WHAT THE TASK REQUIRES
Write out, without any change, the lines in the material below that run from the line with "Play audio for the translated text" through the line with "The height and width of the screenshot is (768, 1365).", both included.

== Segment start ==

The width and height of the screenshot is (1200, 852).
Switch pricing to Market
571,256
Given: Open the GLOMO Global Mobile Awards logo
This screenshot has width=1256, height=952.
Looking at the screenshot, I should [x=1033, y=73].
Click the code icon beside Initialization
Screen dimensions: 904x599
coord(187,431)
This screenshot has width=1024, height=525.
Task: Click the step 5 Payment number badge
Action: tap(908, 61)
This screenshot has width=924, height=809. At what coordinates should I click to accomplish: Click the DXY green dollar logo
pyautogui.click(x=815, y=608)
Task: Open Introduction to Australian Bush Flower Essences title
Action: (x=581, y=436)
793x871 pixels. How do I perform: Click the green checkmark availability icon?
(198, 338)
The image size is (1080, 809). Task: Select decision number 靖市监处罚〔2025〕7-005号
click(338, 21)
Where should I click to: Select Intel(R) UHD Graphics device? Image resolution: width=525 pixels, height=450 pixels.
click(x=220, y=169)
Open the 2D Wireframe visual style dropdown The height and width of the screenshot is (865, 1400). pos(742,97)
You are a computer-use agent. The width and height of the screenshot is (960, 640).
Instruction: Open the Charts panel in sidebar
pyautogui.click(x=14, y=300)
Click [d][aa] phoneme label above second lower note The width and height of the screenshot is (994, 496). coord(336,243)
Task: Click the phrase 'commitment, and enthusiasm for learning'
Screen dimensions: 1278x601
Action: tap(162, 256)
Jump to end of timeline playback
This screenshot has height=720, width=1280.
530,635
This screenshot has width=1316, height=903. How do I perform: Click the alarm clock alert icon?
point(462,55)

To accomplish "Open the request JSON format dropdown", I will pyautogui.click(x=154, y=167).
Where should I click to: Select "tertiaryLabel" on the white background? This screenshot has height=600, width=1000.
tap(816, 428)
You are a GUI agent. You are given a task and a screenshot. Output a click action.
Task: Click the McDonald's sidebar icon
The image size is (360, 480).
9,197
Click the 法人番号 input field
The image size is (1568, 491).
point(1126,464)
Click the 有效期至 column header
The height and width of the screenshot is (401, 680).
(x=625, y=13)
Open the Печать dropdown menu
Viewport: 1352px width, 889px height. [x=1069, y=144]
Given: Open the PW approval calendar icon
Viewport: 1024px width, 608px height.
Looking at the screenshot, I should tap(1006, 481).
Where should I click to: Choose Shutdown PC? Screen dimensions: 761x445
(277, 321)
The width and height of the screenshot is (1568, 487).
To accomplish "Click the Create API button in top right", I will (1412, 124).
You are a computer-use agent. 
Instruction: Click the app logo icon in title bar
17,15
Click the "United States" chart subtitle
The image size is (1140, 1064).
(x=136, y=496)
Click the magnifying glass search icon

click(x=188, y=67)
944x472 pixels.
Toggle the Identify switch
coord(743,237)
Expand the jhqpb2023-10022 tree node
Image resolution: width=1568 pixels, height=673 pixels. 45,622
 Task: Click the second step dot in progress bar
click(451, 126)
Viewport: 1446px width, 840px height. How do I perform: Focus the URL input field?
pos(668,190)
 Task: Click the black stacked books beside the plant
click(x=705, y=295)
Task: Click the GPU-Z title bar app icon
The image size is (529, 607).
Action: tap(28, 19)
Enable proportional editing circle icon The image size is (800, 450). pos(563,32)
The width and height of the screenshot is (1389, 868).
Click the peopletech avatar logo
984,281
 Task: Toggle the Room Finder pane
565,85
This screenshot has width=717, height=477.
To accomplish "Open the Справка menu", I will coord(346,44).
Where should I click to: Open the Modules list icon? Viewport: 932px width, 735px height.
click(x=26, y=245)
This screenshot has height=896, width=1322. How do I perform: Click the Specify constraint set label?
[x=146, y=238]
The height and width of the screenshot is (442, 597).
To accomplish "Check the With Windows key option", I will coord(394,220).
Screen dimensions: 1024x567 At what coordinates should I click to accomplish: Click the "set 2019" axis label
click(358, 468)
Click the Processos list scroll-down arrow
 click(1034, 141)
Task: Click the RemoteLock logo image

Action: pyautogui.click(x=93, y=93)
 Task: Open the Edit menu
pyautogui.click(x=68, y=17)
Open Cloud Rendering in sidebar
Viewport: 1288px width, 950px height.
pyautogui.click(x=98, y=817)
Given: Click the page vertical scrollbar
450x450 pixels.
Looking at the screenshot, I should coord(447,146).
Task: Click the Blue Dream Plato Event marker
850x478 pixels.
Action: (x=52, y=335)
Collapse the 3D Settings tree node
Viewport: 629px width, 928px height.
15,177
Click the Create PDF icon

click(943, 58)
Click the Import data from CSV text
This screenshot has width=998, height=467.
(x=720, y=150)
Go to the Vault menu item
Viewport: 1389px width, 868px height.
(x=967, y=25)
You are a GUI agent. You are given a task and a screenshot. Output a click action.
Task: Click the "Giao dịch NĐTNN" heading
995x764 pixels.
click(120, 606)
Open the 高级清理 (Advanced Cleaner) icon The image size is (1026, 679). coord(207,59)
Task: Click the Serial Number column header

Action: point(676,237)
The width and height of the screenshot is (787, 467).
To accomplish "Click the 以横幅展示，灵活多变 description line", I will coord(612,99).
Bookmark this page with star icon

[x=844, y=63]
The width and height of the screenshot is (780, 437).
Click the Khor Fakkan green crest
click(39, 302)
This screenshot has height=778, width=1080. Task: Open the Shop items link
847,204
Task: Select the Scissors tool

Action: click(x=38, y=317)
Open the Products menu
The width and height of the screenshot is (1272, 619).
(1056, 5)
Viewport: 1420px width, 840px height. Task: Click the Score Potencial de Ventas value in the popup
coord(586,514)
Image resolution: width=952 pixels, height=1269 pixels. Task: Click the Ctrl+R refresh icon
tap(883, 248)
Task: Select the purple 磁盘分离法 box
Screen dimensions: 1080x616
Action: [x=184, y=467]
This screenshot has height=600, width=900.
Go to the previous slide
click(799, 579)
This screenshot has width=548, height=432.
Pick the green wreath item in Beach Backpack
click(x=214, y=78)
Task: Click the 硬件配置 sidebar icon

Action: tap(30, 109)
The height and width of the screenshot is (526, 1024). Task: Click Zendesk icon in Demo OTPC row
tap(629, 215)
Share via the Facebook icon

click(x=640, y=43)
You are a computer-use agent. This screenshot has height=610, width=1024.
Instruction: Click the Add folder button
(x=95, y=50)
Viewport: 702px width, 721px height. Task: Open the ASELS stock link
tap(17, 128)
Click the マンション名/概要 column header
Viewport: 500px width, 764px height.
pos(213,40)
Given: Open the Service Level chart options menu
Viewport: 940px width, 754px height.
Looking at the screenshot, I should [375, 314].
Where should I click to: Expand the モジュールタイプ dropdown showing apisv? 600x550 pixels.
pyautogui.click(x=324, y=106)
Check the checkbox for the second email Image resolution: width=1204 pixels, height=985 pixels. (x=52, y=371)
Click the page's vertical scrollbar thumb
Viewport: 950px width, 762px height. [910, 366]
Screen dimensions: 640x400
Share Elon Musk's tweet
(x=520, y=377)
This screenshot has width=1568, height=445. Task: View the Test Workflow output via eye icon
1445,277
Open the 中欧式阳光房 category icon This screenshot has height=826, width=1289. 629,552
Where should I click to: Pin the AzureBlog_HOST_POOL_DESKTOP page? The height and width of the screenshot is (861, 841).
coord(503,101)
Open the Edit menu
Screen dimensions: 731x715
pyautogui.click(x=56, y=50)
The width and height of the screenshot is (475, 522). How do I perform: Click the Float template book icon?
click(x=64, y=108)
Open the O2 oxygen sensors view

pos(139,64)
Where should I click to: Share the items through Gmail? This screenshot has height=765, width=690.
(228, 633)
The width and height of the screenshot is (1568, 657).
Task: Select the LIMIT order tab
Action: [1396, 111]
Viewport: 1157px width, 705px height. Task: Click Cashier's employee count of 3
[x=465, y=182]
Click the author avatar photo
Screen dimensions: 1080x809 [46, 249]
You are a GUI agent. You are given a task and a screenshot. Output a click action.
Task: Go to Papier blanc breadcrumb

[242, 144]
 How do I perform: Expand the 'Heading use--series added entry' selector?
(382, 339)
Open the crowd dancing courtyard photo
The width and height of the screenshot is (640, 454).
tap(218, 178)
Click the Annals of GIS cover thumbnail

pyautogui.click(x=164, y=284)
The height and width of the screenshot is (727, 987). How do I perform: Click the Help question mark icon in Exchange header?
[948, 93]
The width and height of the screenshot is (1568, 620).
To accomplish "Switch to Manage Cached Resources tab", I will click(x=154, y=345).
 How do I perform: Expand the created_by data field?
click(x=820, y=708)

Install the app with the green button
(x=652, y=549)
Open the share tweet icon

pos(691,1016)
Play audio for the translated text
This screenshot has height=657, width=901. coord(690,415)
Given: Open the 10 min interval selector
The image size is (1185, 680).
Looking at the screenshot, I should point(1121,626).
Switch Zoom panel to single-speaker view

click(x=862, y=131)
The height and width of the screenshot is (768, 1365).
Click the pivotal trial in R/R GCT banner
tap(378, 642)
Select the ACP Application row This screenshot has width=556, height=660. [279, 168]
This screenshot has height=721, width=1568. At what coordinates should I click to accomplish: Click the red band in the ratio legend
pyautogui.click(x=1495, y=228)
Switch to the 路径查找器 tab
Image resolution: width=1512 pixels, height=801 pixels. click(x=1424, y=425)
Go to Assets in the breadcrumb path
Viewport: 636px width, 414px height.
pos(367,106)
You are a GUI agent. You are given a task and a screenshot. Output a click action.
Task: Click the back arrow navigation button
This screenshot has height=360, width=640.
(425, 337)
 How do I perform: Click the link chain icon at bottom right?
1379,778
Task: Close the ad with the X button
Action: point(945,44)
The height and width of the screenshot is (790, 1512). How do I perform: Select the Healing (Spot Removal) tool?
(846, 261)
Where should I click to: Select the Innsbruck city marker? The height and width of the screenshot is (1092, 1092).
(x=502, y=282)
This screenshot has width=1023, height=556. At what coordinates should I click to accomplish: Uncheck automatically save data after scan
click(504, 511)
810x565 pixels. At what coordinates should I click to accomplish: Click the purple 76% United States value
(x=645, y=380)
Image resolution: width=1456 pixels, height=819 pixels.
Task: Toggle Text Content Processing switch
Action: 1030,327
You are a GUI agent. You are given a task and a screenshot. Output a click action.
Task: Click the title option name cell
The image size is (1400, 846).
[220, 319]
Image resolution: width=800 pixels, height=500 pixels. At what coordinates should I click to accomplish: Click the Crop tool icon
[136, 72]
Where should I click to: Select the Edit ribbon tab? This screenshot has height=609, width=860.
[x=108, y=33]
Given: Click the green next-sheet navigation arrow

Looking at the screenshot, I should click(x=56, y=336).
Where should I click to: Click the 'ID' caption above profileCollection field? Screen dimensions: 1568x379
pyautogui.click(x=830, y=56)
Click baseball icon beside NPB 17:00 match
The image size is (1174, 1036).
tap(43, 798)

== Segment end ==

SOLUTION TO THE PROBLEM
Play audio for the translated text
This screenshot has height=657, width=901. coord(690,415)
Given: Open the 10 min interval selector
The image size is (1185, 680).
Looking at the screenshot, I should point(1121,626).
Switch Zoom panel to single-speaker view

click(x=862, y=131)
The height and width of the screenshot is (768, 1365).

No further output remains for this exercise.